In certain circumstances, a medical review officer can verify a drug test negative when he or she has information that a driver is using a drug under a physician's prescription. However, under DOT-wide rules, no medical review officer may verify a drug test negative for a Schedule I drug, even if he or she has information that a driver is using the Schedule I drug in accordance with a physician's recommendation (49 CFR 40.151(e)). Interpreting FMCSA's regulations to permit drivers to use Schedule I drugs would put the FMCSRs in direct conflict with DOT's comprehensive drug testing program under 49 CFR part 40, which does not permit drivers to use Schedule I drugs. The FMCSA does not believe this is a reasonable interpretation of the regulations. Regardless, to avoid any confusion, this rulemaking would harmonize §§ 382.213, 391.41(b)(12), 391.43(f), and 392.4 with DOT-wide regulations and DEA regulations, and make it clear that drivers may not use Schedule I drugs under any circumstances.

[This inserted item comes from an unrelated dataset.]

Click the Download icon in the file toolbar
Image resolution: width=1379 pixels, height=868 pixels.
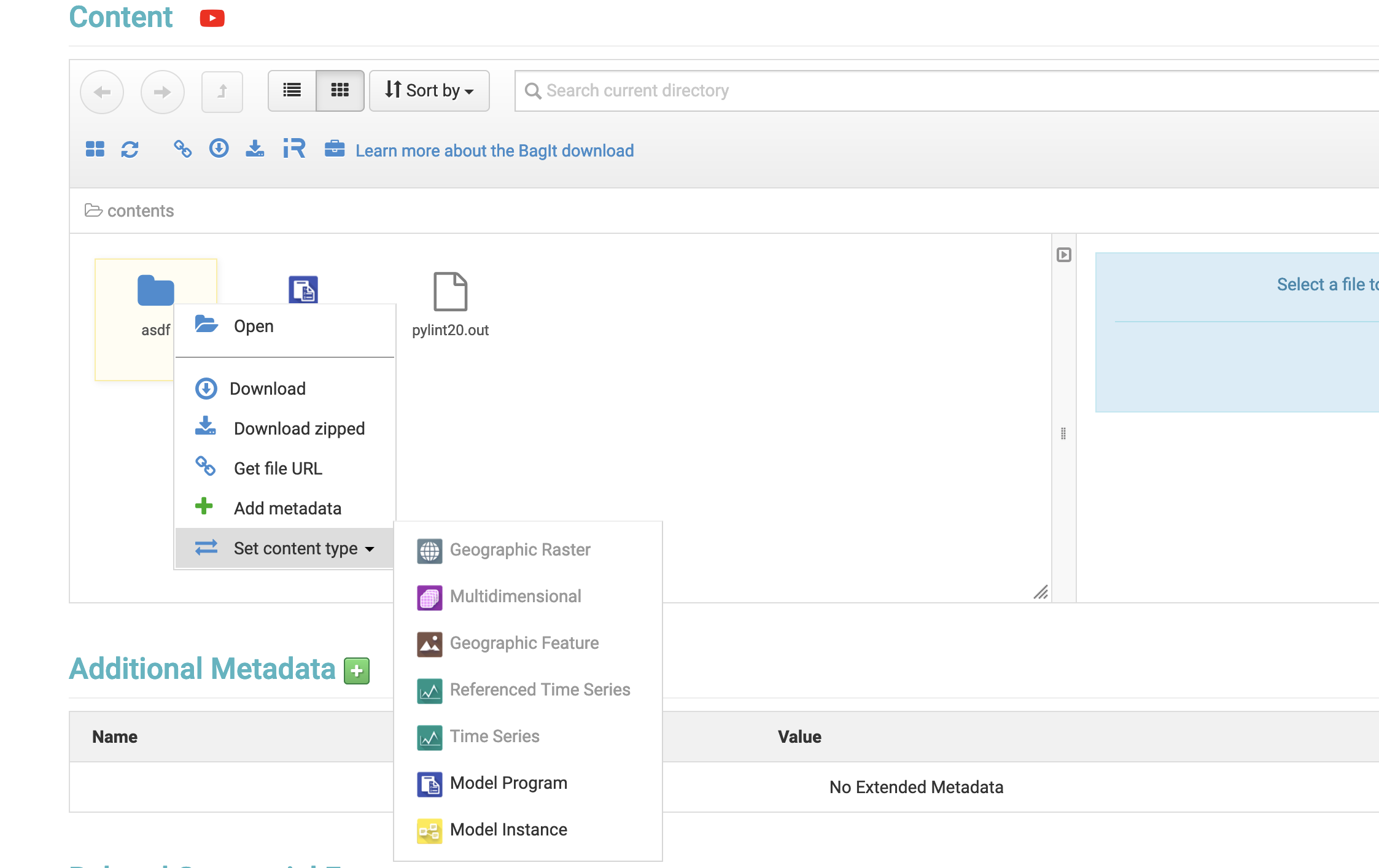click(219, 149)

In addition, 49 CFR 382.211 prohibits drivers from refusing to submit to certain types of drug or alcohol tests and establishes such refusals as violations of FMCSA's drug and alcohol regulations. Currently, under DOT-wide regulations, drivers who refuse to submit to pre-employment and return-to-duty tests must complete the return-to-duty process prescribed in part 40, subpart O. However, § 382.211 is inconsistent with the DOT-wide drug and alcohol rules in that it does not include refusals to submit to pre-employment and return-to-duty tests as violations. The FMCSA proposes to correct this inconsistency by adding these two types of refusals to the prohibitions at § 382.211.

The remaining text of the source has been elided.